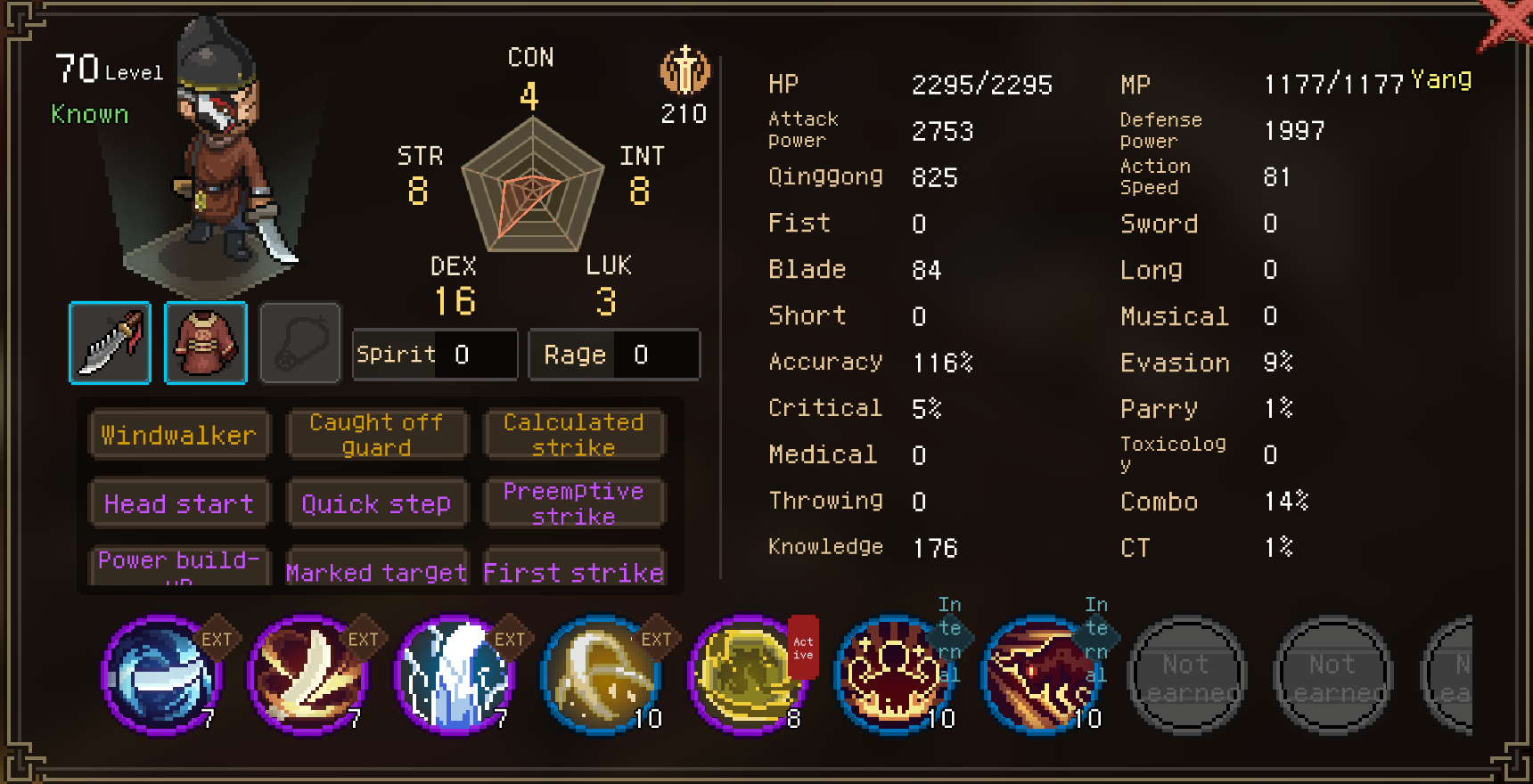Choose the yellow Active skill icon
Viewport: 1533px width, 784px height.
747,674
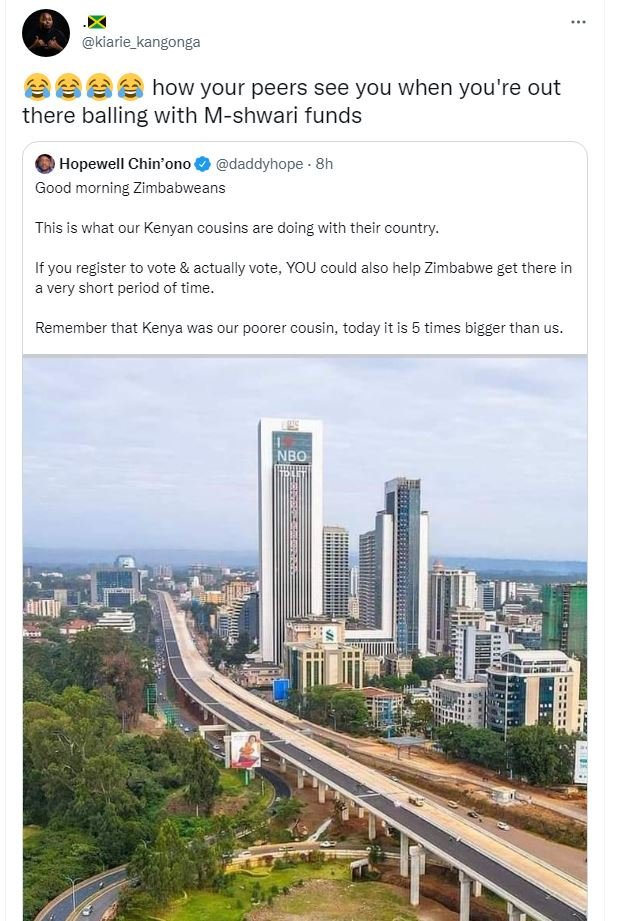
Task: Select the "Good morning Zimbabweans" line
Action: pos(131,187)
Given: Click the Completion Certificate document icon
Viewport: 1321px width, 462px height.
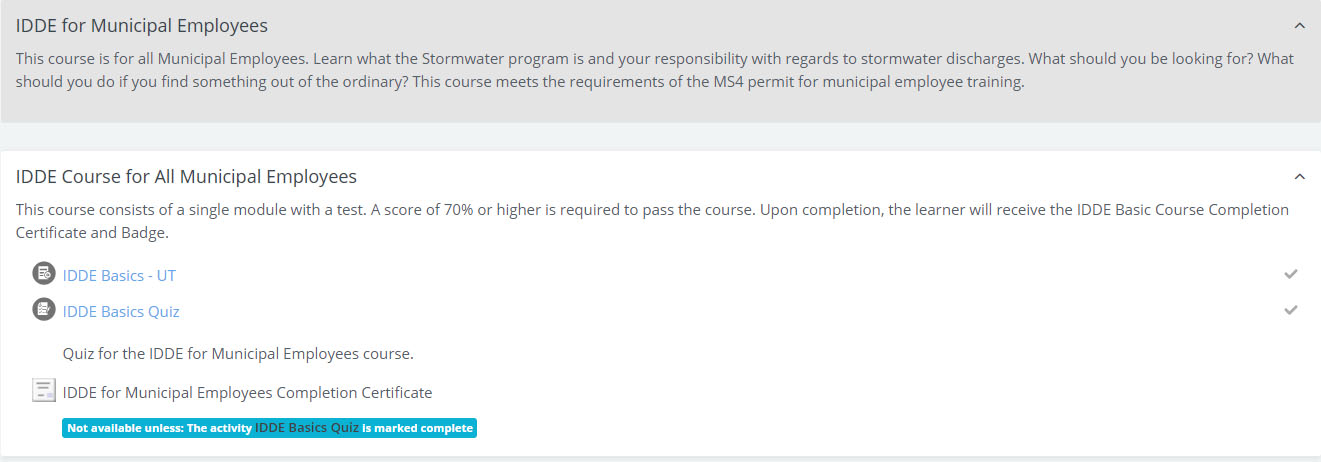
--------------------
§ TRY IT: The expected answer is an exact copy of the lines from the one containing "Given: Click the" through the last line of the entries above, both included, without pictures.

§ RESULT OF THE EXERCISE:
Given: Click the Completion Certificate document icon
Viewport: 1321px width, 462px height.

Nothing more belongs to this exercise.